Time for an anime checklist. Androgynous heroes? Check. Sprite looking females with super duper powers? Check. Bad guys with snozes like Toucan Sam? Check. Robots, robots, robots? Check. A story that bites off more than it can chew? Check. Gratuitous nudity and grotesque gore? Nope. Well this is a PG-13 movie.
Metropolis is without a doubt one of the most beautiful animated films I have ever seen. The dazzling vistas of the city are a wonder to behold. Metropolis is an amazing movie to watch. To say it is candy for the eyes is an understatement; it’s Girl Scout cookies for the eyes. The visuals are astonishing but the story lacks any character development. The script borrows heavily from Blade Runner, Brazil and the original Fritz Lang silent masterpiece Metropolis.
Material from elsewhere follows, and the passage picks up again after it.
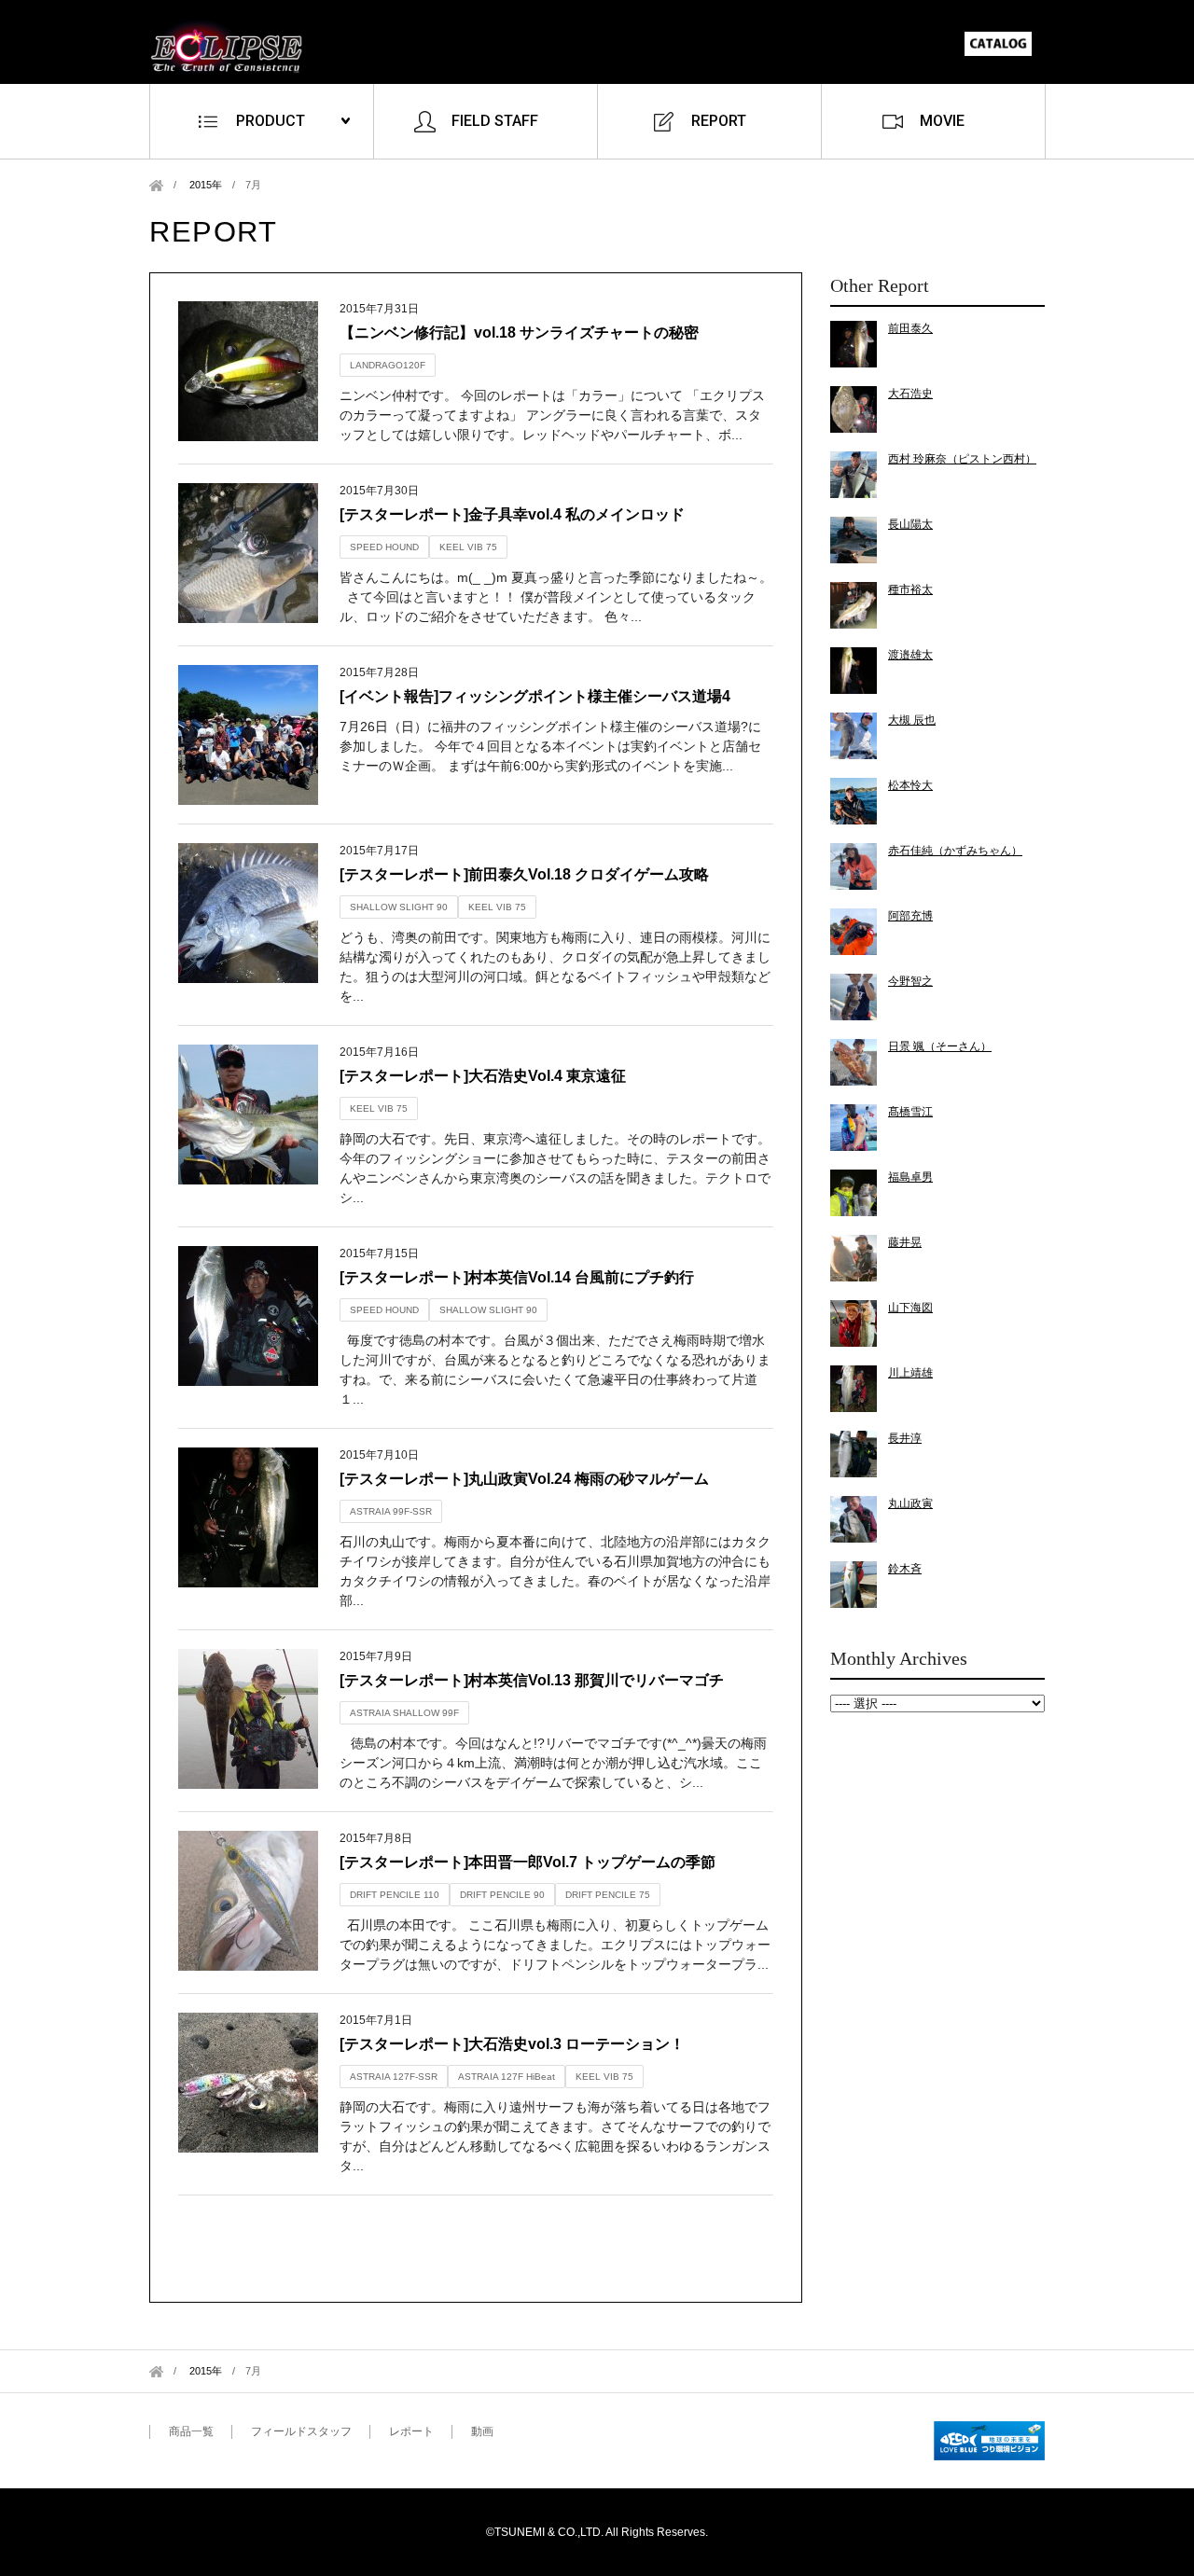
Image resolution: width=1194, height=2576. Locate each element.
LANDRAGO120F (387, 365)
There’s also a rather dumbfounding sequence where the montage of destruction, including the annihilation of the Ziggurat, set to Ray Charles’ “I Can’t Stop Loving You.”
For anime fans it all won’t matter. The film is a sight to behold. It’s gorgeous but flaccid in its thinking and plotting.
Nate’s Grade: B-
Kissing Jessica Stein stars Jennifer Westfeldt as the perfectionist title heroine searching for true love in the Big Apple. She answers a personal ad sent by Helen (Heather Juergensen), an art gallery manager trying her hand at women for the first time. What begins in comedic awkwardness turns to the fires of passion. Which leads to much more awkwardness as Jessica attempts to keep her secrets and the true identity of her “friend” from her mother.
Juergensen and Westfeldt wrote the script based on characters they have nurtured for several years, and their comfort level with the material shows. Each gives a wry and charismatic performance, with Westfeldt proving herself an acting revelation. It must be nice for her to have something else to her résumé than being one of the “girls” in Two Guys, A Girl and a Pizza Place.
Kissing Jessica Stein tiptoes a fine line with some characters possibly becoming gay or Jewish stereotypes; however, they never do fall into the abyss of Caricature Land. Tovah Feldshuh, playing Jessica’s mother, might make you wince at the thought that she’d be mired as a Mike Myers “Coffee Talk” portrait. But she has scenes where she shows real tenderness that is very affective.
At times the movie feels a bit too wrapped up in its own precocious-ness. There’s even a standard montage of bad dates that becomes annoying much sooner than it ends. Those looking for deep lesbian issues needn’t apply here. Kissing Jessica Stein hits its targets on a surface level, which can be deemed appropriate for an innocuous romantic comedy. The downer closing 10 minutes seems to come from nowhere and betray the feel of the movie.
The film plays by conventional rules for the most part but these don’t diminish the healthy humor in the least. Kissing Jessica Stein is a charming and fun experience and would serve as a good date movie for prospective couples.